First-order DAE solver

User-friendly interface to various numerical integrators for solving an algebraic system of first order ODEs with prescribed initial conditions:

\[ \begin{align}\begin{aligned}A \frac{dy(t)}{dt} = f(t,y(t)),\\y(t=0)[i] = y0[i],\\\frac{d y(t=0)}{dt}[i] = yprime0[i],\end{aligned}\end{align} \]

where \(i = 0, ..., len(y0) - 1\); \(A\) is a (possibly singular) matrix of size \(i × i\); and \(f(t,y)\) is a vector of size \(i\) or more generally, equations of the form

\[G(t,y,y') = 0\]
class scikits_odes.dae.dae(integrator_name, eqsres, **options)[source]
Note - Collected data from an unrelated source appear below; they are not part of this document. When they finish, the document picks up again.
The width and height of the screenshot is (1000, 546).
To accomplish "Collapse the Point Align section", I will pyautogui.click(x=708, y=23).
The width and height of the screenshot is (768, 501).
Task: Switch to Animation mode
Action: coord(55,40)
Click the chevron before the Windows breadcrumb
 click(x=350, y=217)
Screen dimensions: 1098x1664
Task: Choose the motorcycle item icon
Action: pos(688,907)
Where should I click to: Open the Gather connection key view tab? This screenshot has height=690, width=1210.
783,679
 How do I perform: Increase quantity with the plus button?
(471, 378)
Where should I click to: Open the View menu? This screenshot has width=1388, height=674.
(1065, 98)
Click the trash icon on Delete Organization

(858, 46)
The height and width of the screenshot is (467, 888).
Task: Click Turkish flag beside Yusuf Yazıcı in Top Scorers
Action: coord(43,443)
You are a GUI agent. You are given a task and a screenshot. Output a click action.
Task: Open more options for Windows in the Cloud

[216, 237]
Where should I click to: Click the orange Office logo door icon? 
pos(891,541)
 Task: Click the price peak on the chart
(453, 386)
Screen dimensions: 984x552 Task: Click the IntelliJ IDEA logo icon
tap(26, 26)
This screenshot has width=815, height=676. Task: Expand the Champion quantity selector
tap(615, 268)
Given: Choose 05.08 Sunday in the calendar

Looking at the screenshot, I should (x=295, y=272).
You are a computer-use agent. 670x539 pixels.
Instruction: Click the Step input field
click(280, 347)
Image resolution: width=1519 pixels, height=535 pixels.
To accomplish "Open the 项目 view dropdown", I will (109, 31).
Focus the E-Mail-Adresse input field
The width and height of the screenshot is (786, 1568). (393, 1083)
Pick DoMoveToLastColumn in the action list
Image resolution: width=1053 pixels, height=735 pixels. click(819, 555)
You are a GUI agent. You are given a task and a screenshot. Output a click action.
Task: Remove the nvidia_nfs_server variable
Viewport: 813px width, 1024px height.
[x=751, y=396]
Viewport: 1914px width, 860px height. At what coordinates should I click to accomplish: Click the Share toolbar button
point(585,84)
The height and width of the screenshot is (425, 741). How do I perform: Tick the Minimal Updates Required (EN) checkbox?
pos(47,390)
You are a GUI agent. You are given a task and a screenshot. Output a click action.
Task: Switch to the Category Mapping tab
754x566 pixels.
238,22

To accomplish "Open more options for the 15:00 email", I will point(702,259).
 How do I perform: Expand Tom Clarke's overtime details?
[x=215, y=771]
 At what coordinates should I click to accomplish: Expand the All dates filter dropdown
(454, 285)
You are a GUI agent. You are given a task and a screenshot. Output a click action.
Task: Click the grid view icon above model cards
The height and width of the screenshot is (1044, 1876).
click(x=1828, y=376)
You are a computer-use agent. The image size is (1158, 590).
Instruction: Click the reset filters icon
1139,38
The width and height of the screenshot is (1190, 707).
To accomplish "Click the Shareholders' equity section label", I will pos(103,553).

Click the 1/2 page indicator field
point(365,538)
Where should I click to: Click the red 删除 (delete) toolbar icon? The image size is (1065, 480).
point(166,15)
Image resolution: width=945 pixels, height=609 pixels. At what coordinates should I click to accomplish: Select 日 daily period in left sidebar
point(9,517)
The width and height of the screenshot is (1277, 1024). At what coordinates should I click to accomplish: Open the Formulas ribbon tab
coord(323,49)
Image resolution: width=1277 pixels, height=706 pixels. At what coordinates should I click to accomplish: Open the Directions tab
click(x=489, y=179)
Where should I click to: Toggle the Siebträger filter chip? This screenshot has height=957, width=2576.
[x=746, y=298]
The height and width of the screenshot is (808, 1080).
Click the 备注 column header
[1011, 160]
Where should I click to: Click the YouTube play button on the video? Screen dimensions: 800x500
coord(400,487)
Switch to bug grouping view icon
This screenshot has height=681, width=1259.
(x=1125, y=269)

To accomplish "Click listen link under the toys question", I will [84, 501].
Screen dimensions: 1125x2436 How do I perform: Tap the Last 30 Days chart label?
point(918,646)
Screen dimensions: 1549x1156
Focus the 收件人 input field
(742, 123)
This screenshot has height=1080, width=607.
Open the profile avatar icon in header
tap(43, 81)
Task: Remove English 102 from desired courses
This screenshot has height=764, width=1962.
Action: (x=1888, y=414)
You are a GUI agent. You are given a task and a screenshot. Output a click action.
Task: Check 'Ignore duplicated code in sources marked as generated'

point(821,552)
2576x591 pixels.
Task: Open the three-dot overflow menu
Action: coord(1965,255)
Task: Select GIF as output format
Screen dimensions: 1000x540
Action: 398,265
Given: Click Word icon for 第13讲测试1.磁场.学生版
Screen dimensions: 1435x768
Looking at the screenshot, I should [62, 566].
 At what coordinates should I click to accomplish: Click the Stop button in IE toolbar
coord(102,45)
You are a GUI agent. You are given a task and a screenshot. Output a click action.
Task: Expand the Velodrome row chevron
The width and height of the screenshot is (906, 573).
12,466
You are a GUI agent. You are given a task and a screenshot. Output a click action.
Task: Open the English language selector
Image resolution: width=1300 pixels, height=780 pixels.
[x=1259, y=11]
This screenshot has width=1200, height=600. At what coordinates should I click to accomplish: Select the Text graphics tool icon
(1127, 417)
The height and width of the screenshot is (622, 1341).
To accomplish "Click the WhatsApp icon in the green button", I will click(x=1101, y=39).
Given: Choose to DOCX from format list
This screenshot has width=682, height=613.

A generic interface class to differential algebraic equations.

Define equation res = G(t,y,y’) which can eg be G = f(y,t) - A y’ when solving A y’ = f(y,t), and where (optional) jac is the jacobian matrix of the nonlinear system see fortran source code), so d res/dy + scaling * d res/dy’ or d res/dy depending on the backend.

Parameters:

  • integrator_name ('ida', 'ddaspk' or 'lsodi') – The integrator solver to use.

  • eqsres (residual function) –

    Residual of the DAE. The signature of this function depends on the solver used, see the solver documentation for details. Generally however, you can assume the following signature to work:

    eqsres(x, y, yprime, return_residual)

    with x : independent variable, eg the time, float y : array of n unknowns in x yprime : dy/dx array of n unknowns in x, dimension = dim(y) return_residual: array that must be updated with the value of the residuals, so G(t,y,y’). The dimension is equal to dim(y) return value: integer, 0 for success. It is not guaranteed that a solver takes this status into account

    Some solvers will allow userdata to be passed to eqsres, or optional formats that are more performant.

  • options (mapping) – Additional options for initialization, solver dependent See set_options method of the integrator_name you selected for details.

See also

odeint

an ODE integrator with a simpler interface based on lsoda from ODEPACK

ode

class around vode ODE integrator

Notes

Possible future solvers

ddaskr: Not included, starting hints: http://osdir.com/ml/python.f2py.user/2005-07/msg00014.html Modified Extended Backward Differentiation Formulae (MEBDF): Not included. Fortran codes: http://www.ma.ic.ac.uk/~jcash/IVP_software/readme.html

Examples

DAE arise in many applications of dynamical systems, as well as in discritisations of PDE (eg moving mesh combined with method of lines). As an easy example, consider the simple oscillator, which we write as G(y,y’,t) = 0 instead of the normal ode, and solve as a DAE.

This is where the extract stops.